This post started as a minor paragraph in another one I’m drafting. But it grew. Please also see the comment thread below.
Increasingly many data management systems store data in a cluster, putting several copies of data — i.e. “replicas” — onto different nodes, for safety and reliable accessibility. (The number of copies is called the “replication factor”.) But how do they know that the different copies of the data really have the same values? It seems there are three main approaches to immediate consistency, which may be called:
- Two-phase commit (2PC)
- Read-your-writes (RYW) consistency
- Prudent optimism
I shall explain.
Two-phase commit has been around for decades. Its core idea is:
- One node commands other nodes (and perhaps itself) to write data.
- The other nodes all reply “Aye, aye; we are ready and able to do that.”
- The first node broadcasts “Make it so!”
Unless a piece of the system malfunctions at exactly the wrong time, you’ll get your consistent write. And if there indeed is an unfortunate glitch — well, that’s what recovery is for.
But 2PC has a flaw: If a node is inaccessible or down, then the write is blocked, even if other parts of the system were able to accept the data safely. So the NoSQL world sometimes chooses RYW consistency, which in essence is a loose form of 2PC:
- Writes are attempted on the various nodes a datum is to be replicated to.
- If sufficiently many nodes are good to go — and prove it by sending back the same value for the datum — the write succeeds.
- Later, when the data is read, a second vote is taken to see if the read should be accepted as valid.
There are more ways you can get errors in a RYW database than a 2PC one; but in the mean time, you’re less likely to have your writes blocked.
Another problem with 2PC, however, is shared by RYW consistency — both require a lot of network chatter. Consequently, some data management systems rely on a third alternative, which I’m calling prudent optimism. In that approach:
- Node health is monitored out-of-band from the data writing operation.

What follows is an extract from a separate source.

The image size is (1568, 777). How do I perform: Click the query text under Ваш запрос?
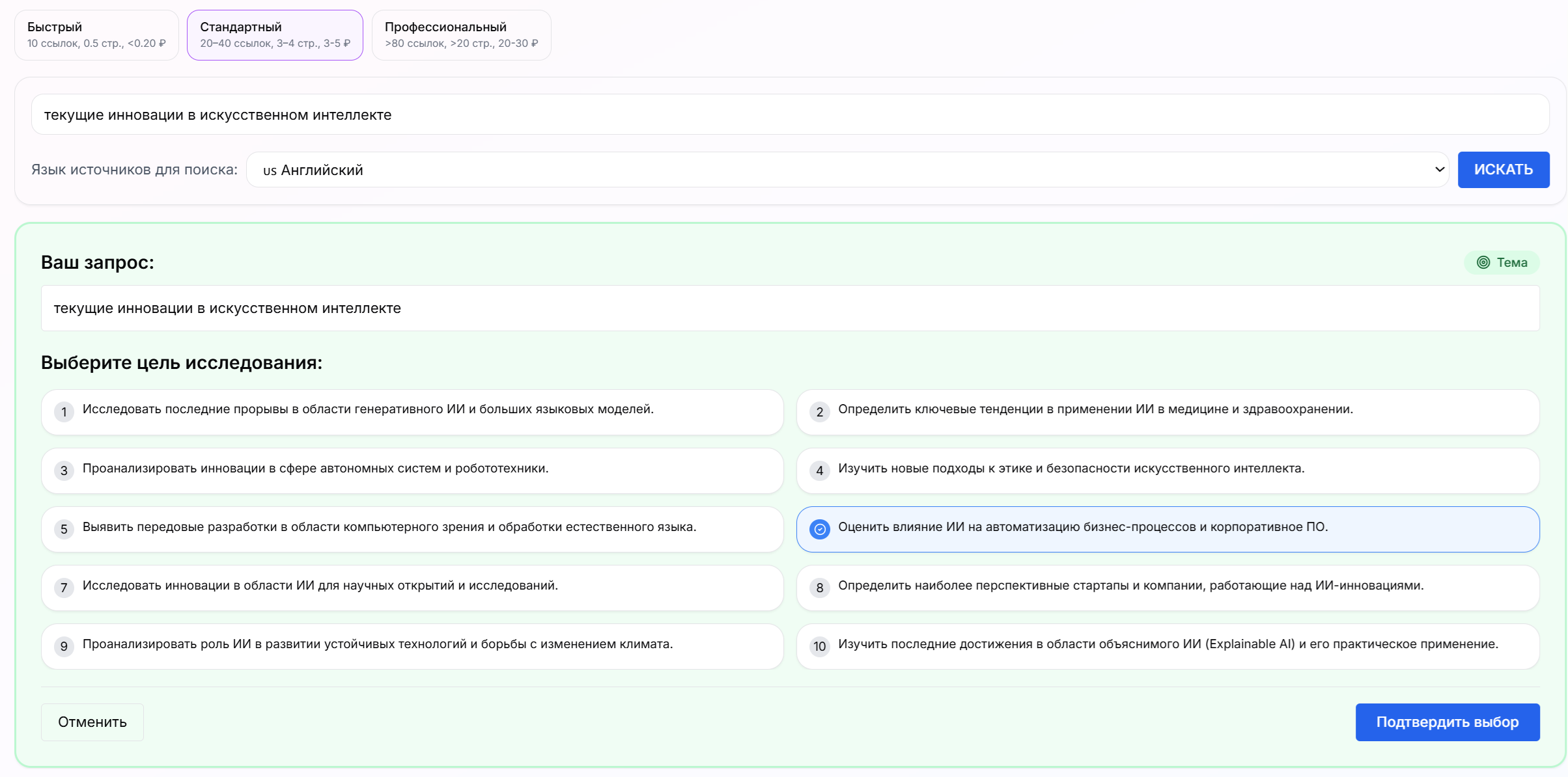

- Data is written to nodes that are believed to be up.
- If the belief was wrong, recovery should ensue.
Over the past week, I’ve asked how replica consistency is handled in a number of analytic data managers, namely DB2, Netezza, Vertica, Aster, and Hadoop. (My bad for not including Teradata Classic.) It turns out that many different approaches to replica consistency come into play. Specifically, as best I understand:
- DB2 uses 2PC.
- Aster uses a “heavily modified” form of 2PC.
- Vertica and Netezza use forms of prudent optimism in which data is written to all target nodes at once.
- Hadoop uses a form of prudent optimism in which data is streamed to the first node, from there to the second replica, and from there on to the next.
Meanwhile, I’m told that HBase doesn’t have a replication factor, which obviates the problem altogether.
Anyhow — while it’s too early to be sure, I suspect prudent optimism will win, at least for analytic use cases. Mixing network monitoring into a database transaction stream feels like a legacy technique.